The Court found that the State Police hearing officer did make an error of law by citing Bickford’s failure to cooperate with the investigation as grounds for the decision to suspend Bickford’s warrant. However in Carney v. Springfield, 403 Mass. 604, 608-610 (1988) the Supreme Judicial Court found that “public employees cannot be discharged simply because they invoke their privilege under the Fifth Amendment to the United States Constitution not to incriminate themselves in refusing to respond to questions propounded by their employers”; “art. 12 of the [Massachusetts] Declaration of Rights requires transactional immunity to supplant the privilege against self-incrimination, even in the context of public employment”.
The Court did not agree with Bickford’s contention that the mistake of law committed by the hearing officer vitiates the administrative proceeding and requires a remand for a new, error free administrative proceeding. According to Massachusetts case law, “[t]he appealing party [, Bickford] has the burden of showing that his ‘substantial rights . . . may have been prejudiced’ by the agency’s error.” Catlin v. Board of Registration of Architects, 414 Mass. 1, 6 (1992).
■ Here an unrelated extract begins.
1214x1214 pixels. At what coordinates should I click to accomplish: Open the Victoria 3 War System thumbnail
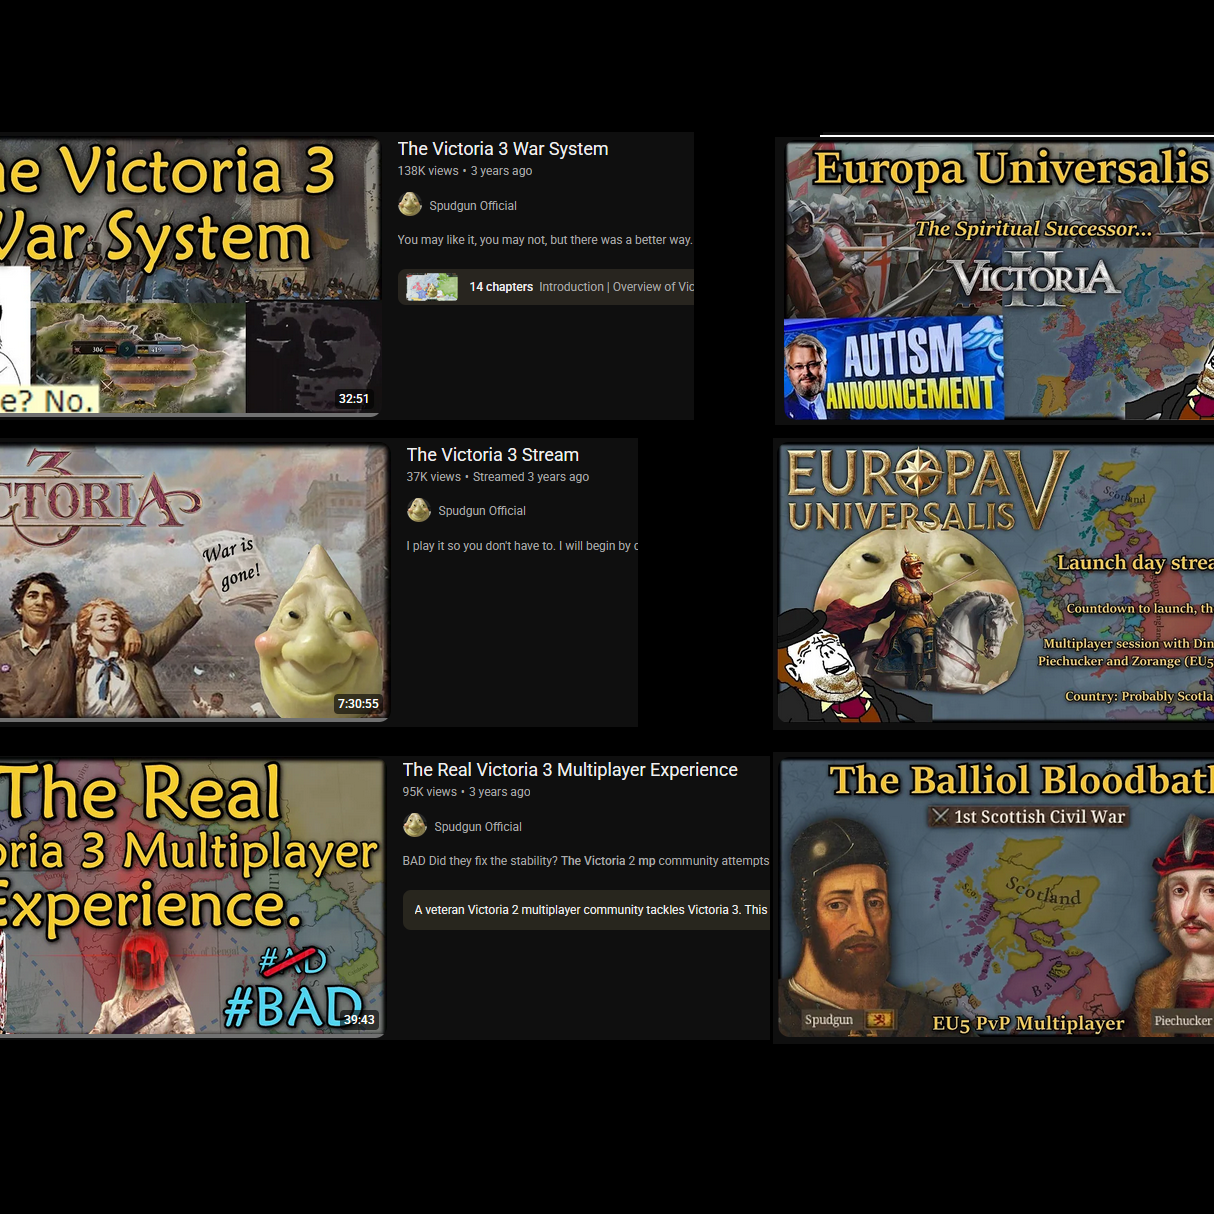pos(190,276)
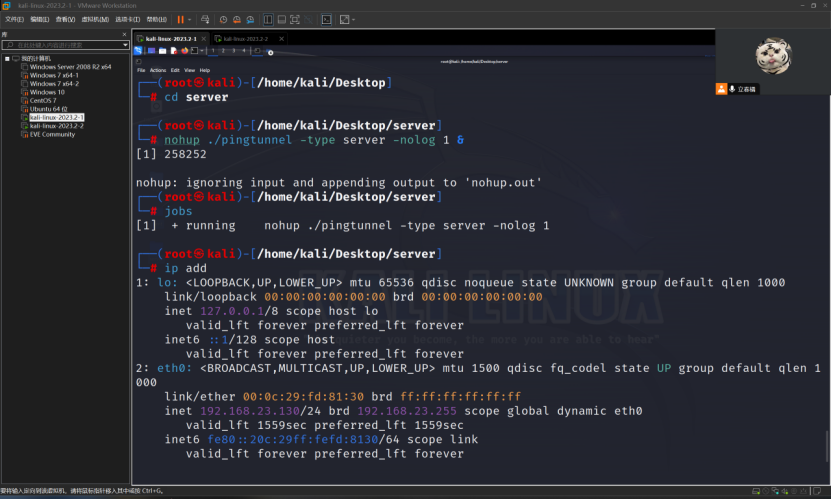Click the take snapshot clock icon
This screenshot has height=500, width=831.
(223, 20)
The Appeals Court stated that
“[t]he administrative findings regarding Bickford’s role in the disappearance of Sergeant Holland’s weapon and his grossly deficient approach to record-keeping, an approach that led to the disappearance of two police firearms, have substantial evidentiary support in the record and, by themselves, provide compelling reasons for suspension of his warrant. We have no doubt that his warrant would have been suspended even if he had cooperated in the investigation or if his lack of corporation had not been counted against him.”
When an agency decision rests on both a legitimate and an illegitimate basis, a court may still uphold the decision if it is clear that, disregarding the illegitimate basis, the agency would have made the same decision. United Food Corp. v. Alcoholic Bevs. Control Commn., 375 Mass. 238, 245 (1978).
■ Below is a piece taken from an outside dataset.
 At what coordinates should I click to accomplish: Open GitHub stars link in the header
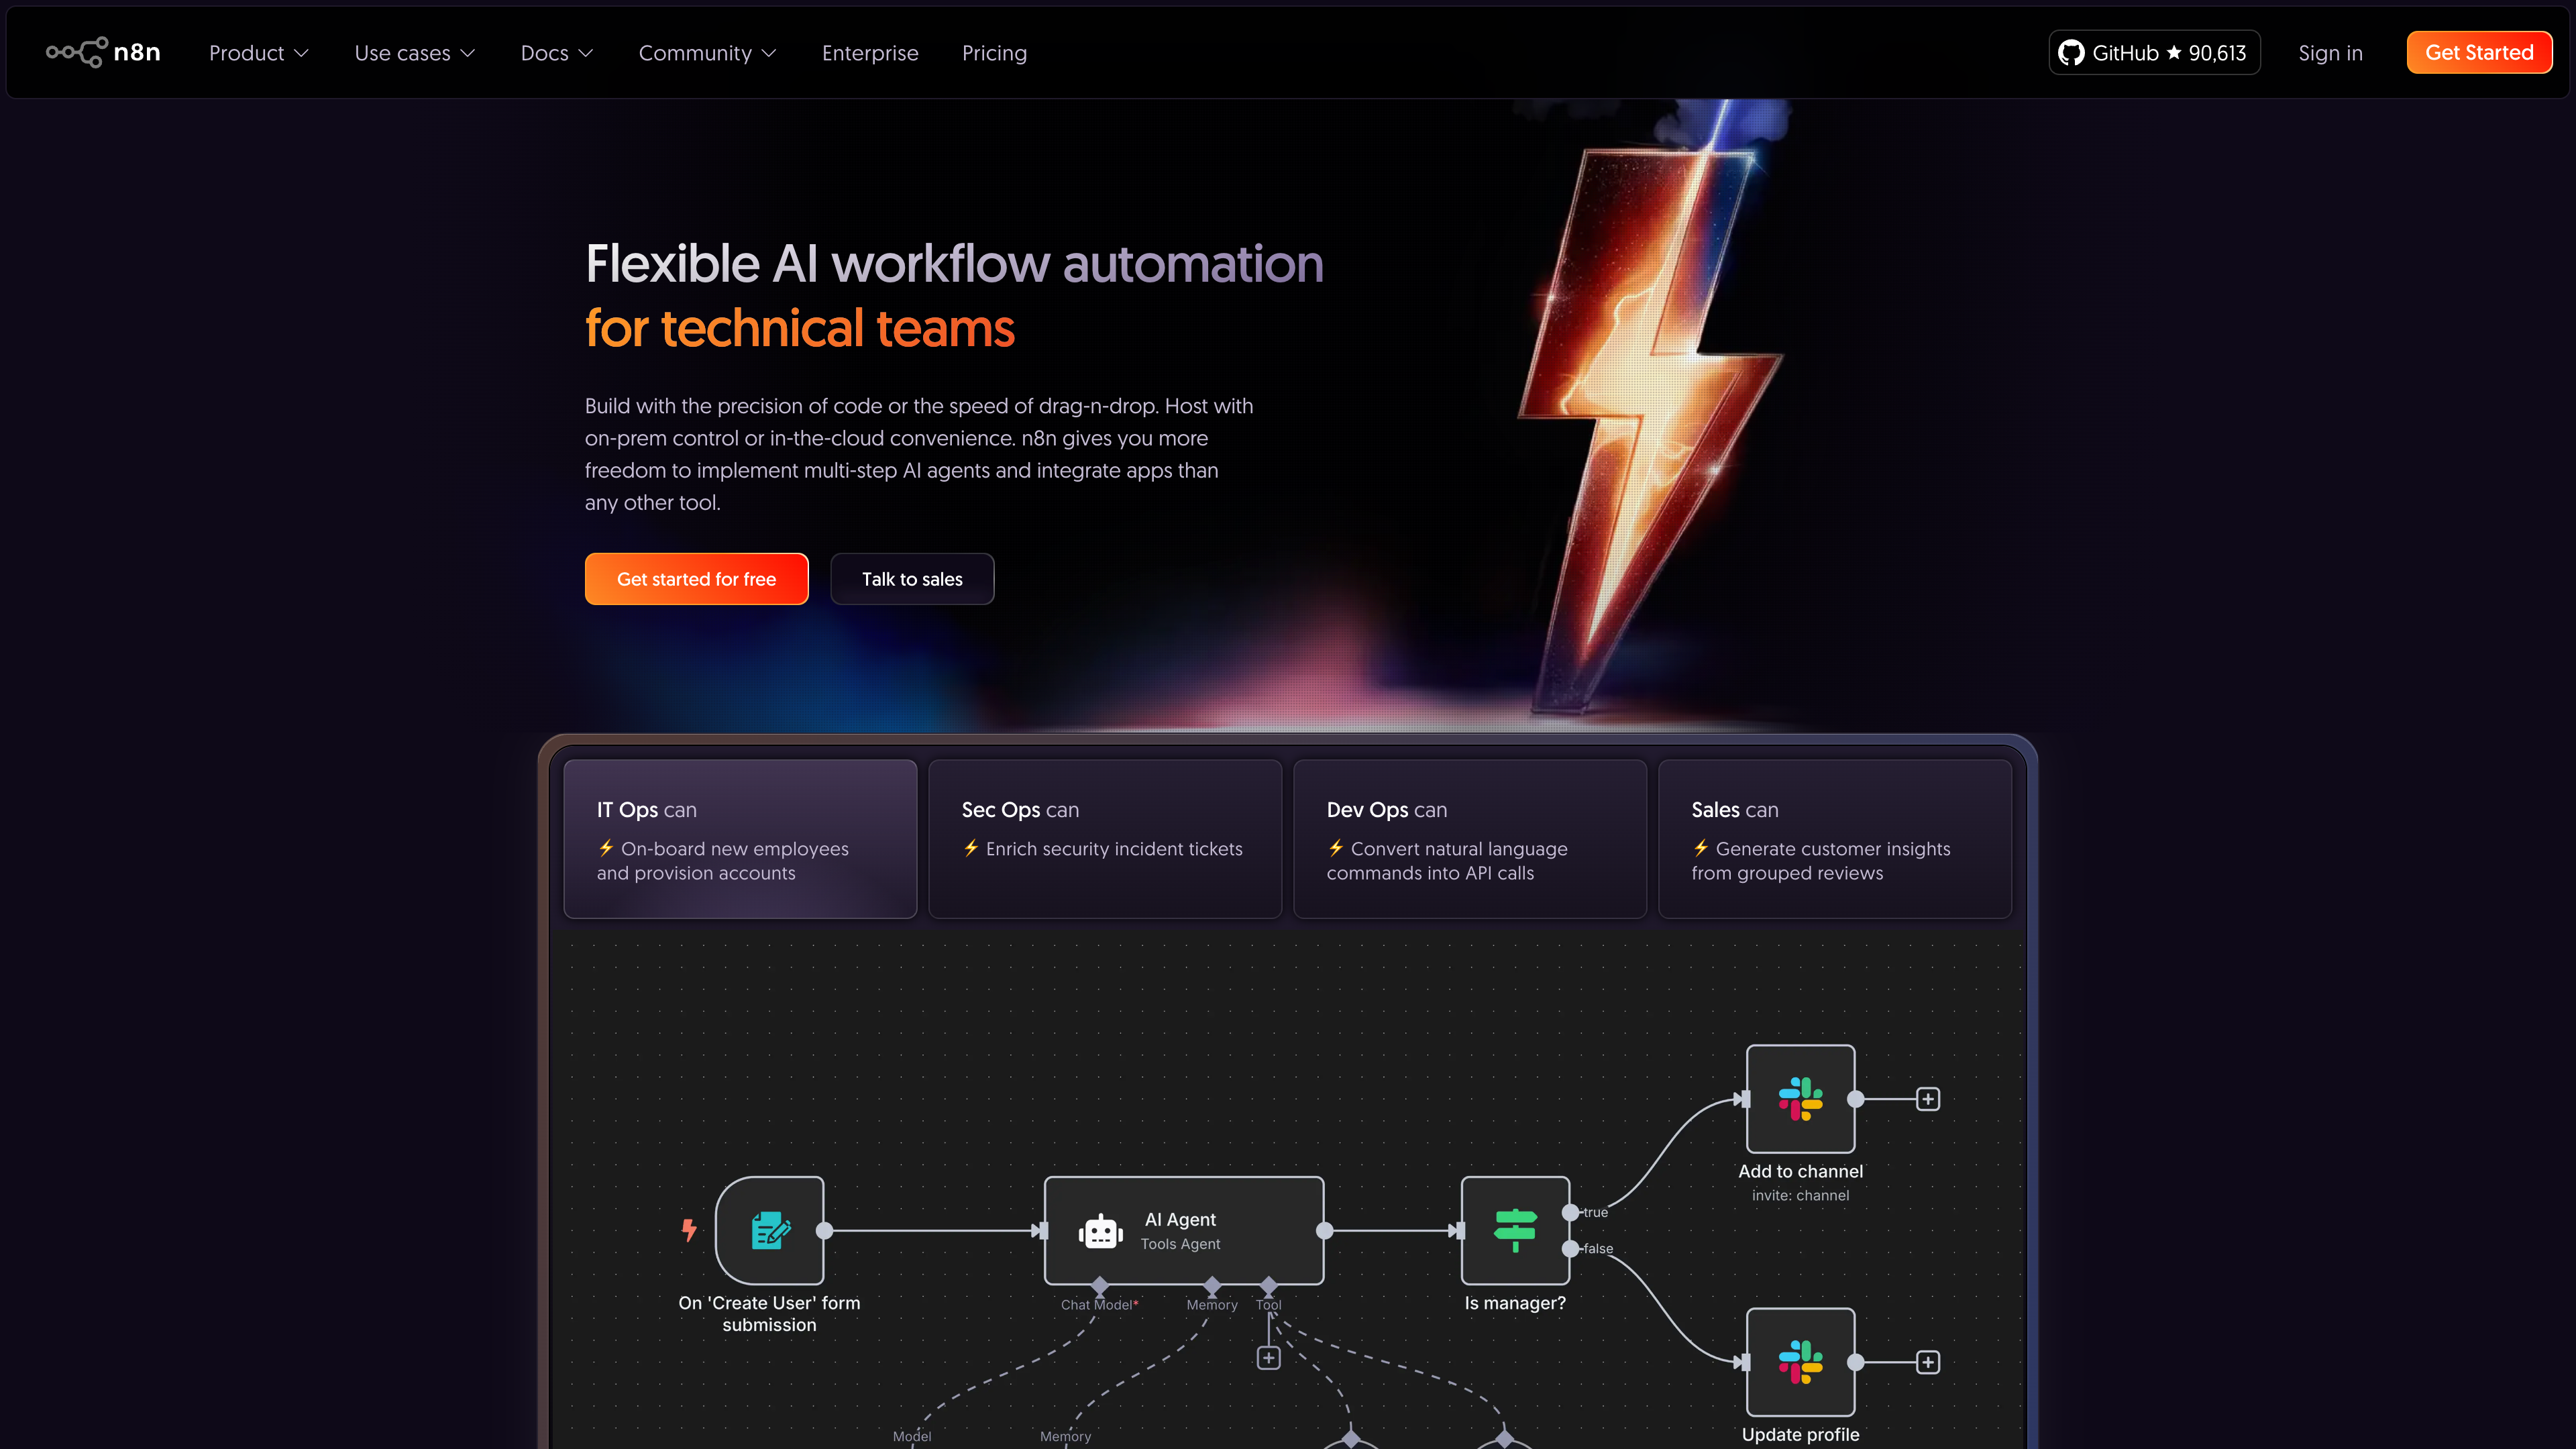(x=2154, y=53)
As to Bickford’s contention that he did not receive sufficient notice of the nature of the charges leveled against him, the court found that a letter notifying Bickford of the hearing included an investigative report discussing “Bickford’s record keeping practices in extensive detail”. The Appeals Court agreed with the Superior Court judge who found that the “clear and expansive” language in the notice of hearing gave Bickford ample notice that “all incidents of his conduct pertaining to his suitability to act as a police officer were . . . fairly on the table” and that the specific discussion of his record-keeping practices in the materials enclosed with the notice highlighted the significance of record-keeping.